Ruben Carbajal | Guided Meditation

The GUIDE has a calm, soothing voice (most of the time). Leaning towards a feminine voice.

Begin with soothing, atmospheric ambient music. When GUIDE begins, the music can fall into the background a bit.

GUIDE
Imagine a garden.
Or at least, a garden center.
Green stuff. Living stuff.
Dirt.

Listen to your breath.

In. Out.

In.

Deep inhale.

Out.

Deep exhale.

Now, listen to the sound of your eyes blinking.

Slam.

Bang.

Slam!

Bang!

Maybe we should shut them.

Yes. Shut your eyes.

Good.

Now breathe.

In.

Deep inhale.

Out.

Deep exhale.

Innnnnnnn.

Long, deep inhale.

Out.

Long, deep exhale.

Innnnnnnnnnnnnnn.

Long deep inhale, a beat, then an exhale with irritation.

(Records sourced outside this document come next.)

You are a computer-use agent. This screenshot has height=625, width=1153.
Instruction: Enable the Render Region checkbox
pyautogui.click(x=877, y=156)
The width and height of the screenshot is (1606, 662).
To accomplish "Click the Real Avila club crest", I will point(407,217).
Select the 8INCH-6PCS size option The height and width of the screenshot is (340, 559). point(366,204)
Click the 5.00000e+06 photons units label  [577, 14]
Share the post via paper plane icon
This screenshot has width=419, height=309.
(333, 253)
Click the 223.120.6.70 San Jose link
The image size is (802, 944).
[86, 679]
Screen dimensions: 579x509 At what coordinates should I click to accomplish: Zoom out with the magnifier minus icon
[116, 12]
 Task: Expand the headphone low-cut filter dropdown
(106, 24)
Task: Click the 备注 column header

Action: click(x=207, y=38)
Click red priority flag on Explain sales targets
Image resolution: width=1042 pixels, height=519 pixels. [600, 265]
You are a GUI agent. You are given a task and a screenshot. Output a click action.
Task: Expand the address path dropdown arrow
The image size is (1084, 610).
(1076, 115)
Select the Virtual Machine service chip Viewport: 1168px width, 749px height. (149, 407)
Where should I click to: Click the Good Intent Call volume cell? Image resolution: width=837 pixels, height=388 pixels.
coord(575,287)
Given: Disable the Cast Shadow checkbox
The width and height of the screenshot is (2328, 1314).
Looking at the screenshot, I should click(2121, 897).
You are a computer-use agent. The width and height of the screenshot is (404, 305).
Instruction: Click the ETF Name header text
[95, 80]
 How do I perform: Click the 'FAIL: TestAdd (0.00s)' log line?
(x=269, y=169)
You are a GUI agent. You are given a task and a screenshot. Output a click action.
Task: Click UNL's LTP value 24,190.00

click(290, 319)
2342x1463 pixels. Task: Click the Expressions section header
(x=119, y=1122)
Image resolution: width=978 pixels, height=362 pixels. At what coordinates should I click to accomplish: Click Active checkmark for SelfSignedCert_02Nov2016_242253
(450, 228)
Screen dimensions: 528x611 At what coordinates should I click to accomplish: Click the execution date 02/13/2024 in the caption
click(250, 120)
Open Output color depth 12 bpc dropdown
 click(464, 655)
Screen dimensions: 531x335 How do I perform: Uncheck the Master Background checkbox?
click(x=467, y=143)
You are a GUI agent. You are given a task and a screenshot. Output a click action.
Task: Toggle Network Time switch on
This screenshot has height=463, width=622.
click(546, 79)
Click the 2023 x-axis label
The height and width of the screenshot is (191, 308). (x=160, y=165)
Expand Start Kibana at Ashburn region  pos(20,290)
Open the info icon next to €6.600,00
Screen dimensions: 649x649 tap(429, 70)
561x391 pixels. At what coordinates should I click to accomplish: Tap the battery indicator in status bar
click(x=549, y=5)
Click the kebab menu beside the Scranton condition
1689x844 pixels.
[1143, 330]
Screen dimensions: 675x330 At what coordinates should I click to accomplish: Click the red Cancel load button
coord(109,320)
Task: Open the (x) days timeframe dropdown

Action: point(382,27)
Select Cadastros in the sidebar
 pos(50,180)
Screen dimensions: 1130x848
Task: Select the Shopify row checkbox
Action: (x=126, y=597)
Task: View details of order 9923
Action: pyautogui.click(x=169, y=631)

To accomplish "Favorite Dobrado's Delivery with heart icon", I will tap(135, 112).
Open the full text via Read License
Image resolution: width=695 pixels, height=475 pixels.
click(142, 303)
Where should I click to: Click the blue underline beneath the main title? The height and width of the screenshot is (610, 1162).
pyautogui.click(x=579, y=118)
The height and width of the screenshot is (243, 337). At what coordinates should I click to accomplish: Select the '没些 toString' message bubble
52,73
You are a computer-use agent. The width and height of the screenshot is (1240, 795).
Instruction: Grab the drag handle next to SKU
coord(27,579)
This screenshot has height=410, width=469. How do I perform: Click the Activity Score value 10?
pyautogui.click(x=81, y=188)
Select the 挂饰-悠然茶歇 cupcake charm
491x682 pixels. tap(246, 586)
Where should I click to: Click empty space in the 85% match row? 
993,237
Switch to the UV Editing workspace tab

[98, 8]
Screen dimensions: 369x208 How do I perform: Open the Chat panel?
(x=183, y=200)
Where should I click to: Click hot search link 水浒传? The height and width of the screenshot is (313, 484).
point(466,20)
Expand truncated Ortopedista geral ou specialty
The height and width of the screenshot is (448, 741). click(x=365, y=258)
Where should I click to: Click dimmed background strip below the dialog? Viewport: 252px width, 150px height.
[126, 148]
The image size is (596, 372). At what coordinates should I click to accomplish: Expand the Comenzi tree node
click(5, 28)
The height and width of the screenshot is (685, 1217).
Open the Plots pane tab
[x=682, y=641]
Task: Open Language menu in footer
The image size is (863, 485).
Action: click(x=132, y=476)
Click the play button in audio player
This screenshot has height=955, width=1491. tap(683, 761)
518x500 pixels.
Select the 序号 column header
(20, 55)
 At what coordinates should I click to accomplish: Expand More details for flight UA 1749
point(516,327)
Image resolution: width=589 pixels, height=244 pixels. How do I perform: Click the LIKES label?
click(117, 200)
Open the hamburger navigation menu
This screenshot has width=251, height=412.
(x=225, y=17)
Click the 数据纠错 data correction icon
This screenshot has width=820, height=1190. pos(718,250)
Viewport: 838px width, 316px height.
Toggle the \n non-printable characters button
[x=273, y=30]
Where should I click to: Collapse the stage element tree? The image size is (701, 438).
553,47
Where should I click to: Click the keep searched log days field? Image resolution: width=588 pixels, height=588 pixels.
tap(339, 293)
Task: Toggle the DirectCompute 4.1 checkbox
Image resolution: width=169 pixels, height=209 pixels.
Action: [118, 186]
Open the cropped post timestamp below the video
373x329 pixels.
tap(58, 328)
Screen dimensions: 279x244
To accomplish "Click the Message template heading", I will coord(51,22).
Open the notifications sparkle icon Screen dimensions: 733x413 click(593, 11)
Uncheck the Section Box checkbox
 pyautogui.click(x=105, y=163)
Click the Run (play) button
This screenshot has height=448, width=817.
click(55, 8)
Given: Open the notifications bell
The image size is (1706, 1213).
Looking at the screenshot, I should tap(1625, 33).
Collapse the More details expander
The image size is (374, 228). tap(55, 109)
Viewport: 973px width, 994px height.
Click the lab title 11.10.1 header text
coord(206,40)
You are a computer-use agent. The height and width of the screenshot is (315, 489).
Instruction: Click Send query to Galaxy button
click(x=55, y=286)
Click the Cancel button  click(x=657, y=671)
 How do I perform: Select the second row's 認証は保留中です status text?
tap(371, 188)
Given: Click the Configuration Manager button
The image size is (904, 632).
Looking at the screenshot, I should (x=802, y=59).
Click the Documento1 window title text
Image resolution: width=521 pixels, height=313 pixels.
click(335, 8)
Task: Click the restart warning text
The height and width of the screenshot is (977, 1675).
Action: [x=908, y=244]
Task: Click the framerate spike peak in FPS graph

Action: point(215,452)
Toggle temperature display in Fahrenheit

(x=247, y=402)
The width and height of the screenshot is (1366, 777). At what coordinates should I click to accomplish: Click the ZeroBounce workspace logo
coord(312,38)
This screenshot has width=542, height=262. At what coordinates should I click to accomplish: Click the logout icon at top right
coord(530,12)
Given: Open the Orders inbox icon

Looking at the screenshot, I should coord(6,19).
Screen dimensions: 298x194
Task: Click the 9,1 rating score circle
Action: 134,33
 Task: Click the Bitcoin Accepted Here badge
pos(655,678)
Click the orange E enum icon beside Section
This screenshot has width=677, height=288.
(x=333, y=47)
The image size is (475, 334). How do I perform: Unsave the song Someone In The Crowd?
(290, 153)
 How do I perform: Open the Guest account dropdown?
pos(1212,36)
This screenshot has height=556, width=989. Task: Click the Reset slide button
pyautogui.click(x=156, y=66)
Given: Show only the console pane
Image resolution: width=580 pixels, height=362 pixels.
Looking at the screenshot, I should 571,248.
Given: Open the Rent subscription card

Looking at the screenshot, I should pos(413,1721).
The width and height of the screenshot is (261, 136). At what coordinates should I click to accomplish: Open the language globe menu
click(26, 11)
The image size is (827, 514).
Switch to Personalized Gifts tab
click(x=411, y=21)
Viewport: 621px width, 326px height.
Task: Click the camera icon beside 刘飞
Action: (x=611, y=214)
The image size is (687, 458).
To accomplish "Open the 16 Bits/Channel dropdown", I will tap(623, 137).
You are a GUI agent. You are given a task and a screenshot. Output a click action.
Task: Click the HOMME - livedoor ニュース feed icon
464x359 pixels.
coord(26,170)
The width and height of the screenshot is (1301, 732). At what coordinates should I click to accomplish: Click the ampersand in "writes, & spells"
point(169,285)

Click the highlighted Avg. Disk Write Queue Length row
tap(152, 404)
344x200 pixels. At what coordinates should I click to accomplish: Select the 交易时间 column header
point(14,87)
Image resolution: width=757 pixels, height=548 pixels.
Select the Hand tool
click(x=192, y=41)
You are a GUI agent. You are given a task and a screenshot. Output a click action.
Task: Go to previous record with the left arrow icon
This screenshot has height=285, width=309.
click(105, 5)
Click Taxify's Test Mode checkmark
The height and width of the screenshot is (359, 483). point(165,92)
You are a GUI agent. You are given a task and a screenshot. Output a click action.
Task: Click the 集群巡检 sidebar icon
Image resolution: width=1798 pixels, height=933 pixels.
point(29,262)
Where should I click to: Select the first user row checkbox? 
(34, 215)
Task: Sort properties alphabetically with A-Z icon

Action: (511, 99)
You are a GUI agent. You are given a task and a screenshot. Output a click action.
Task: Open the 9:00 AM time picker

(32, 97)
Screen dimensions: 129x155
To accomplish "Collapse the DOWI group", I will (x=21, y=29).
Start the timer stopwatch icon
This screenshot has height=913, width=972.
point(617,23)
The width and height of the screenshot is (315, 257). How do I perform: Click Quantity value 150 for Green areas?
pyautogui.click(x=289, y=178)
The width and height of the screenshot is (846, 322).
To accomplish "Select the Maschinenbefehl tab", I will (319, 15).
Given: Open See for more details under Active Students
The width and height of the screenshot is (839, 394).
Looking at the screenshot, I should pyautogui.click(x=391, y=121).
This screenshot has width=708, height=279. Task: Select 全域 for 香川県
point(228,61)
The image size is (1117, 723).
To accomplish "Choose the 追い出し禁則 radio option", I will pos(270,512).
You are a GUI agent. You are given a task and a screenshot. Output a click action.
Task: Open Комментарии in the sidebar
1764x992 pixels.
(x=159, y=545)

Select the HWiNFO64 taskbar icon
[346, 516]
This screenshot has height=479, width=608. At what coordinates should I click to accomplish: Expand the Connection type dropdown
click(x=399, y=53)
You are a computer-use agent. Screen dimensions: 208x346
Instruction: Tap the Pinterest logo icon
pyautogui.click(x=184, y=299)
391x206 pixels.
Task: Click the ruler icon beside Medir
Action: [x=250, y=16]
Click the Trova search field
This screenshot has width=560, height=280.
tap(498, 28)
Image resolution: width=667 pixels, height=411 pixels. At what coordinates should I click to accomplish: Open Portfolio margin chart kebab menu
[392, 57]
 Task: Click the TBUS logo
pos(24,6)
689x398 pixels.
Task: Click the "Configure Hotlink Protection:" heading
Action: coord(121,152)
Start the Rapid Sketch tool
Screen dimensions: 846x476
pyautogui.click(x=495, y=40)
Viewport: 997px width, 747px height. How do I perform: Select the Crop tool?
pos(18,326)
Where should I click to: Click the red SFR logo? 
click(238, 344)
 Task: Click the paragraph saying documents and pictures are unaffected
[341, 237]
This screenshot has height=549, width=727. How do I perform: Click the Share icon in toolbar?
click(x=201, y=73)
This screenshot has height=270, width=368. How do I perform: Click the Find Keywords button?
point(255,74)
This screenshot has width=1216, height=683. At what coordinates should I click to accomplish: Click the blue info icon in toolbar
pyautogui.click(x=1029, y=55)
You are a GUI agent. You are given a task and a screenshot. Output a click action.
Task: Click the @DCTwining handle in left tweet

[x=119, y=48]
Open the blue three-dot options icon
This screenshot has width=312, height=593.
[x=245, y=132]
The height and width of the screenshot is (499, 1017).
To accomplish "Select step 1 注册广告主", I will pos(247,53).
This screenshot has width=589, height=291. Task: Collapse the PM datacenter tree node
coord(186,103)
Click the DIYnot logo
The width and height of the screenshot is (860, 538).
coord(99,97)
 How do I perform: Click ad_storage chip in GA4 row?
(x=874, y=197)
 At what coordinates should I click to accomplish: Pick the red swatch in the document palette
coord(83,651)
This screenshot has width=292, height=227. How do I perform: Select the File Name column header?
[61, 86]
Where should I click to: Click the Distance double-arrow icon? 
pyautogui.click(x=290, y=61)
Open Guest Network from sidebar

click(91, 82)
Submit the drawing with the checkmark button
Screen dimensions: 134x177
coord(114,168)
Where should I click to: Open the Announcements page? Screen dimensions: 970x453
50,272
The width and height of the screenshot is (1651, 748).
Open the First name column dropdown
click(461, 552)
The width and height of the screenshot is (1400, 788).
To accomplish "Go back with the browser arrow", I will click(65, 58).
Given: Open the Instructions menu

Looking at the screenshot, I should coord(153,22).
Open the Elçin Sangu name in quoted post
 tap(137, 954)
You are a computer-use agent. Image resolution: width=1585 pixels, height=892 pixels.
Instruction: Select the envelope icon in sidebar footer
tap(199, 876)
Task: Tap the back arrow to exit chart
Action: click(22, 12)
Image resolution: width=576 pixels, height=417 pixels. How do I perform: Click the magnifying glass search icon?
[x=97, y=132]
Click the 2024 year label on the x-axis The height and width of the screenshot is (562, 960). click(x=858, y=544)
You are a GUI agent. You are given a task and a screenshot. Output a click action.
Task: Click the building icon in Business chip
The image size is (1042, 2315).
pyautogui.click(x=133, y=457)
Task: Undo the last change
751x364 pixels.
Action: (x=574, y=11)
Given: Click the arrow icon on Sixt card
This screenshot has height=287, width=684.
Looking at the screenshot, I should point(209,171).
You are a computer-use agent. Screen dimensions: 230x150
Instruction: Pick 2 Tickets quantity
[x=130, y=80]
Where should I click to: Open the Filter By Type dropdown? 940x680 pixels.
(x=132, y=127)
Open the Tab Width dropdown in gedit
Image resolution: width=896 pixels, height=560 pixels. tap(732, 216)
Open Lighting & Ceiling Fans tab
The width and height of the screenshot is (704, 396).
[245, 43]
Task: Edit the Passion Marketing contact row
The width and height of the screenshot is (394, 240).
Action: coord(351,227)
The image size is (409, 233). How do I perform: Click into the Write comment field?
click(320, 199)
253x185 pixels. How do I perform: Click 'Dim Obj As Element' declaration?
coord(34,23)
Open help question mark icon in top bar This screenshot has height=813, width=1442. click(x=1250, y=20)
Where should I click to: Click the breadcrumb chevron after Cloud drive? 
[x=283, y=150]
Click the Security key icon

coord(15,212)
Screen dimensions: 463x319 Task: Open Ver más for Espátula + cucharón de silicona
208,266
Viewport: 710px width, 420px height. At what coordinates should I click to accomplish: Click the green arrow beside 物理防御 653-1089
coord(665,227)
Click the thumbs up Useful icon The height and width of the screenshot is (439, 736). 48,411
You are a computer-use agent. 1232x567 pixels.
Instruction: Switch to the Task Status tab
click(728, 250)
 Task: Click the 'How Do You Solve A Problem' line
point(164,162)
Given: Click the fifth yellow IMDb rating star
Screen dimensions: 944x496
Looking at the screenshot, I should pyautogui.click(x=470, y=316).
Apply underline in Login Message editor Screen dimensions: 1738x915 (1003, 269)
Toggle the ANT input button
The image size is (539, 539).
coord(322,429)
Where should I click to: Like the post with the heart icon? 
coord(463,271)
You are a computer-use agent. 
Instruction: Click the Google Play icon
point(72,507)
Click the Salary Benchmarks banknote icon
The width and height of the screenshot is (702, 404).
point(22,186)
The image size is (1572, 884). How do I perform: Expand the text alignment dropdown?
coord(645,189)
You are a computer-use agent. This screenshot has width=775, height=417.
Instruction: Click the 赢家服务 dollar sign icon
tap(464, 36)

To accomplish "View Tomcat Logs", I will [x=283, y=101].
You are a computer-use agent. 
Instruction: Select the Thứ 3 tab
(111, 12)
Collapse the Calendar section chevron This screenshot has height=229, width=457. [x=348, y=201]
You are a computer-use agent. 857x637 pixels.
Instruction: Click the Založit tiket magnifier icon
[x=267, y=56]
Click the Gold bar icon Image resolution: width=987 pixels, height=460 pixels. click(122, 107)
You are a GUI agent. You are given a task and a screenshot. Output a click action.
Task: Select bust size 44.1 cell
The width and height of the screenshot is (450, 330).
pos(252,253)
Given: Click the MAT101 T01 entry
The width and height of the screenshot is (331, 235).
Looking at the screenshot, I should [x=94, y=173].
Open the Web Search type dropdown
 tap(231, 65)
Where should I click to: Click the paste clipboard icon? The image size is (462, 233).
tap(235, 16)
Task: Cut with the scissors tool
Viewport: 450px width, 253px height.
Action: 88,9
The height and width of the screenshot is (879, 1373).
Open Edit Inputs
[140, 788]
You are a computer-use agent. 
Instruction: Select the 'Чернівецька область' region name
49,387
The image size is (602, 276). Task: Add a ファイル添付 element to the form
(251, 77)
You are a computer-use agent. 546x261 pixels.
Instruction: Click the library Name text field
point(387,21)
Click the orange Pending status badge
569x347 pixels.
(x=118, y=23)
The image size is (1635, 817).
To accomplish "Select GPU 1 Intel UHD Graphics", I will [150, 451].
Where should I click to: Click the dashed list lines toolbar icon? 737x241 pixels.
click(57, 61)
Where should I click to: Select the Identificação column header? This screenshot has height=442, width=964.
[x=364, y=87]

Don’t you ever get tired of breathing? Isn’t it kind of exhausting to breathe in and out all the time? Even when we’re sleeping, we don’t get a break from breathing.
In. Out. In. Out.
Intake. Outtake. Intake. Outtake.
We might as well be a manifold for a 2014 Chevy Cruze.

Deep in.

Inhales.

What a chore.
Deep out.

Exhales.
Chhuuuuuuuuuuuuuuuuuuuuuuhhhhh.

It’s like eating. Oh god: I have to eat again. Which means, I’ll have to decide what to eat. Then cook it. Do I have any tubers, an onion? I’ll definitely need a pan. Did I remember to fill the dishwasher?

Ex. Aus. Ting.

Oh, but you say: What would happen if we stopped breathing?
Yes, we would die.
But have you ever died before?
Breathing, you’ve done. Dying?
Maybe dying is fantastic.

Anyway, concentrate on your breath. Because you must.
You can’t have something for nothing.

The GUIDE breathes along with her instructions.

Innnnnn.
Owwwt.

And life – it ain’t so bad.

Indeed. We have things like public transportation, conjunctivitis, racquetball.
I doubt they have those when you’re dead.
Death, if you think about it, is the ultimate meditation.

In.
Out.
Out for good.
With one last breath, at last, we are one with the universe.
We touch the eternal in death.
Death is the only permanence we can achieve.

Breathe in.

Deep inhale.

Breathe out.

Deep exhale.

It’s what we all spend the most time doing.
Being dead.
Breath in deeply.

Deep inhale.

Now exhale.

Deep exhale.

Whoooooooooooooooooo

Carl Jung considered the possibility that the universe may have created the collective unconscious to simply get someone to move a pebble on a beach a few centimeters. What if you were the one who moved that pebble? What if that’s your claim to fame?

Innnnnnnnn.
Owwwwwwwt.

Anyways, why are you even listening to me?
Who am I, exactly? A guided meditation expert? What in the hell is that?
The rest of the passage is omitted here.